As we learn more and more about Heartbleed, the security bug that exposed tens of millions of servers worldwide, one thing is becoming clear: Our data is never really safe.
The bug, which was only discovered earlier this week, dates back two years, and there's no way of knowing how long attackers may have been exploiting the data breach. It targets OpenSSL, the encryption software that two out of three servers use, and allows hackers to repeatedly pull 64k of data from a server's working memory.
"It's a bit like fishing — attackers don't know what usable data will be in the haul — but since it can be performed over and over again, there's the potential for a lot of sensitive data to be exposed," reports the Verge.
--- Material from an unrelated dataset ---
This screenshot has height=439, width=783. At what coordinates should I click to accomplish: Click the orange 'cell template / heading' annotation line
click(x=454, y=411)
Since the discovery of Heartbleed, companies have been going into overload to patch up their servers. Some may have to reset their certificates, which is a slow and expensive process, but they may remain compromised if they don't.
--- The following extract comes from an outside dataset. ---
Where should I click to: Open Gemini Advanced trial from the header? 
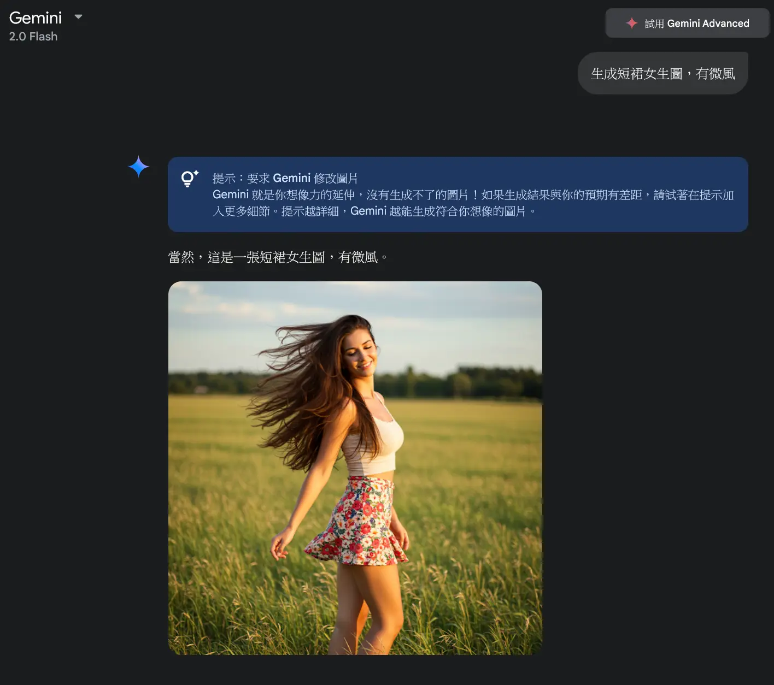click(687, 23)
What can you do? Now, this is the hard part: There's not much you can do until these servers are patched up. The Guardian reports that while your first instinct may be to change all your passwords, you should wait until the breach is closed; otherwise, you would be exposing your new password as well.
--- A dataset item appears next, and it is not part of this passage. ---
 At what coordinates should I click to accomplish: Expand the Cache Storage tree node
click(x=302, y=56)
Which sites need new passwords? Many sites have already announced that their servers are patched up and running. They include Facebook, Tumblr, Google, Yahoo, Dropbox, OKCupid, Gmail, Yahoo Mail, Intuit/TurboTax, LastPass and SoundCloud. It should be safe to go ahead and change your password at these sites.
For others, it may be safer to wait for now.
How do you know when to change your passwords? Before you panic, here are a few ways you can find out whether or not you need to change passwords for a certain site.
1) Wait for the go-ahead: Most services will send you a notification to either alert you to their breach or to let you know that their servers have already been patched. In the latter case, you should go ahead and change passwords.
2) Check with this site built by developer Filippo Valsorda: You can enter the URL of a site and see if its server is patched up.
3) If you use Chrome as your browser, download this extension: It will let you know if the site you are browsing is affected by Heartbleed. It's an adaptation of Valsorda's site.
4) If you use the password management service LastPass, you can use its Security Check scan to see which of your saved sites are vulnerable and which passwords you need to change immediately.
Image Credit: LastPass
LastPass also has its own tool to check whether other sites are vulnerable to Heartbleed.